Stored records

-=-=-

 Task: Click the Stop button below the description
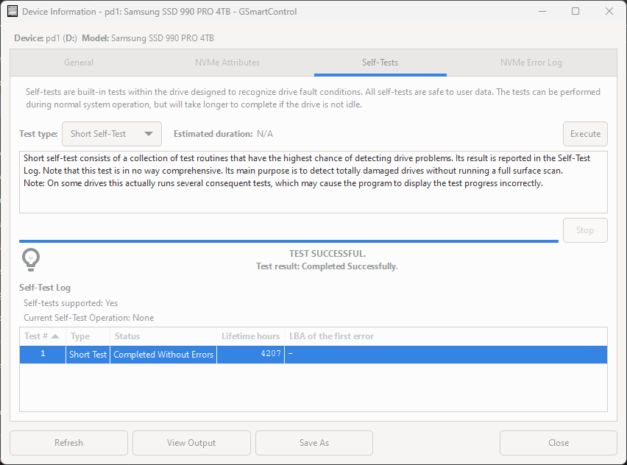pos(585,230)
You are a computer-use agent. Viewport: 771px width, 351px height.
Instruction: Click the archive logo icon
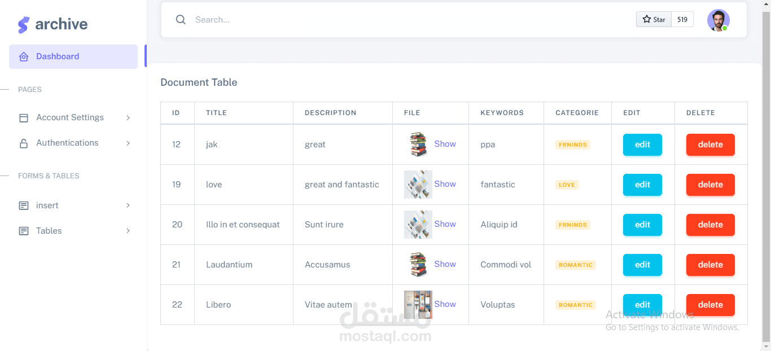pos(23,25)
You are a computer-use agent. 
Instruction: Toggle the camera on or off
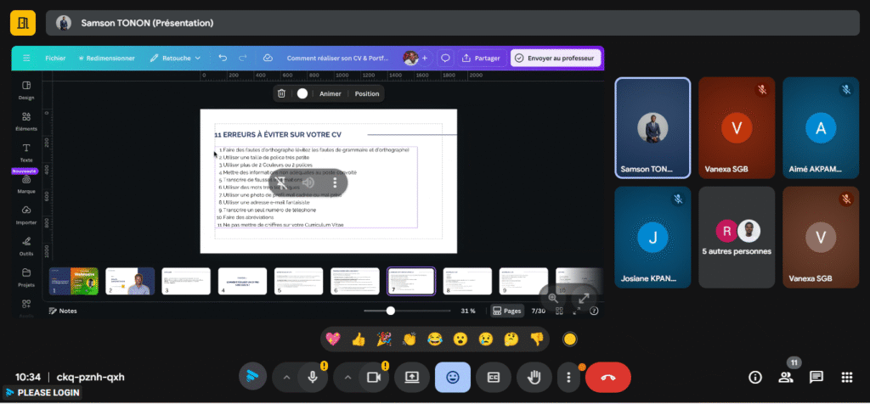click(x=372, y=377)
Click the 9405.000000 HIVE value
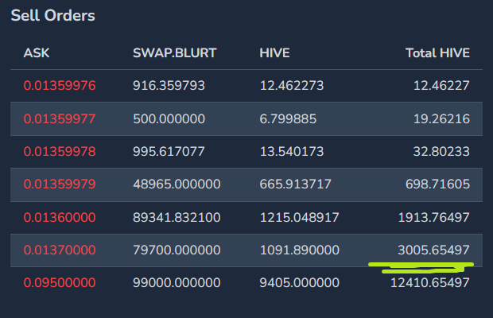The height and width of the screenshot is (318, 493). pos(299,282)
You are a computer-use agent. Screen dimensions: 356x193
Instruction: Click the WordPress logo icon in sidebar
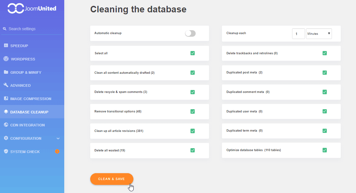[x=6, y=59]
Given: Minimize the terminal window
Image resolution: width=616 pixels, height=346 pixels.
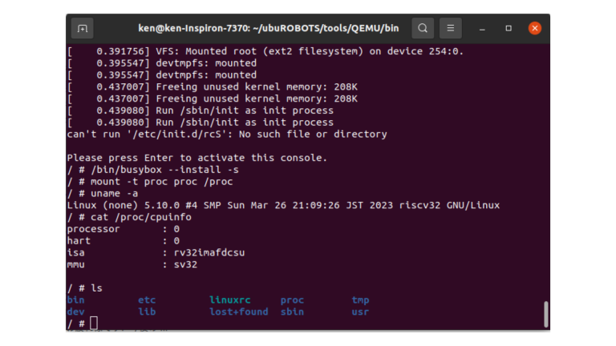Looking at the screenshot, I should (483, 28).
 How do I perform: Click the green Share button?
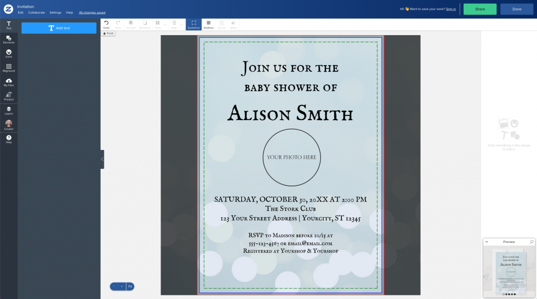coord(480,9)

-=-=-

-- Instructions to follow --
The answer must be every line of the data that holds the word "agent".

-- Solution to the exercise --
You are a computer-use agent. Viewport: 771px width, 351px height.
You are a computer-use agent. 
You are a computer-use agent. Screen dimensions: 356x193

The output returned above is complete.